That’s just slightly less than an hour of music, but depending on the type of service it could be about 2 hours of playing/waiting to play. A Catholic Mass, for example, is about one hour long, plus 30 minutes before and 15 minutes after: plus carting, plus the early set-up to allow your harp to acclimate. Charge your normal rate for two hours of playing (which should include setup and travel in the fee for the first hour). It’s not just the playing itself, it’s also your time, and the danger to your instrument while it’s out of your house.
I live in a rural area in western NH and play(ed) the lever harp as my second instrument. I would have charged about $200 for your scenario, maybe a little bit less if there was a very good reason.
If this is your own church, you could consider giving them a discount. I refuse to do this in a situation where it is expected because it sets a poor precedent, but if your church is respectful of musicians it can be a nice thing to do. Please don’t give a discount to a church that is not your own or to which you don’t have a very close tie. In my neck of the woods, churches are really, really disrespectful of musicians, in large part because musicians keep playing and singing for free. Consequently, I have to drive 35 minutes just to get to a church with music that doesn’t distract me from worship: and I live a five-minute walk from two churches of my denomination. Please choose not to contribute to this.
The only guideline I remember hearing from someone who played weddings and receptions is to tell the person that your billable time starts the minute you begin loading your equipment into your car. I think the phrase he used was, “You’re paying me to load up my car, drive here, be here for X hours, load up my car, and drive home. While I’m here, I play for free.” It’s an interesting way to put it.
If they are providing you a harp to play on, by all means discount. You might want to ask if there is a harp there for you to play, or will you have to bring one. Some churches do actually own a harp.

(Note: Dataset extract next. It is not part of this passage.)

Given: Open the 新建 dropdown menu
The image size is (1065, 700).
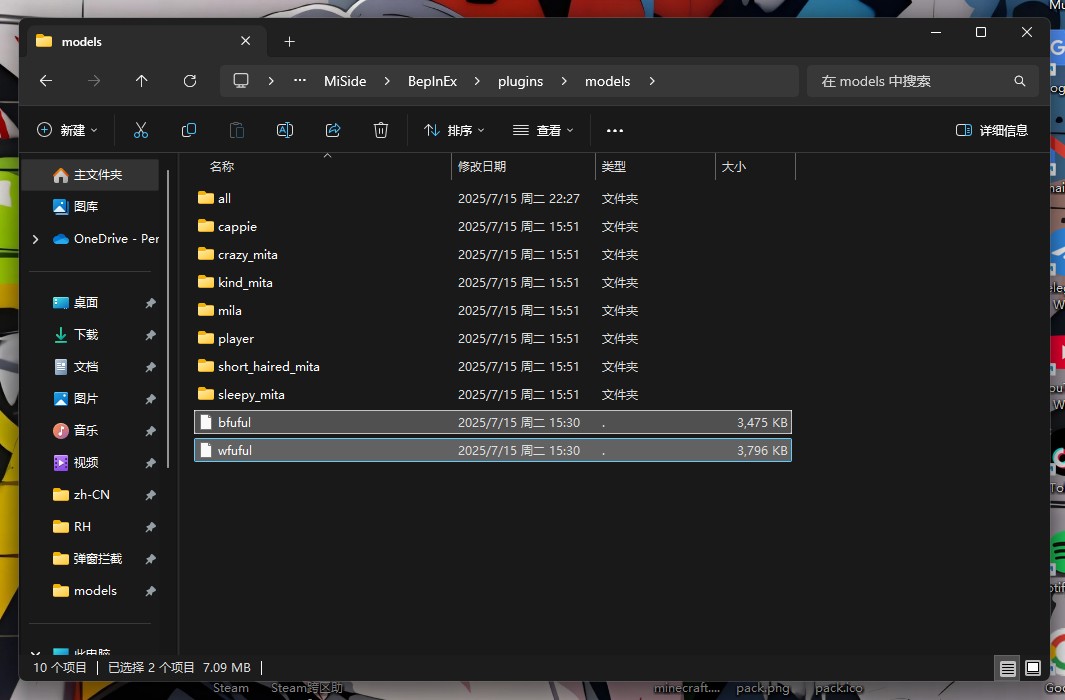Looking at the screenshot, I should 66,130.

Since that is unlikely,it means you must haul a harp, which is back-breaking hard work any way you slice it. You have 4 loadings or unloadings…home, site, site re-load, and home….whether you play one song or the whole time.

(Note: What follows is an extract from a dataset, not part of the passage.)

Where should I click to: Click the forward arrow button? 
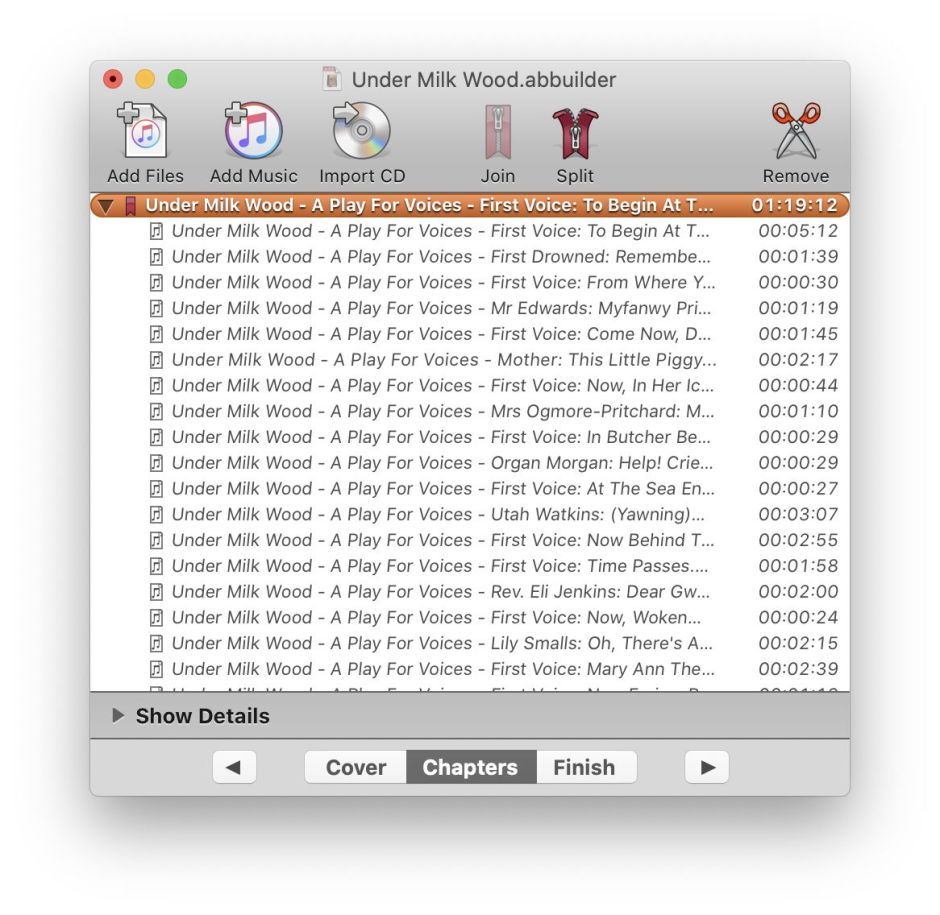point(707,767)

Sometimes people will say…oh, we only need you to play a few songs….GAH
Churches seem to think we’re like nomadic organists….but their organist didn’t buy the organ, they don’t have to transport it, tune it, insure it, put parts on it…they just walk in and play it. Just consider how much you paid for your harp, extra strings, etc…and how long it takes to earn that amount of money by playing.
I know I sound grim, but I’ve had people actually challenge me because I got paid more than the church musician!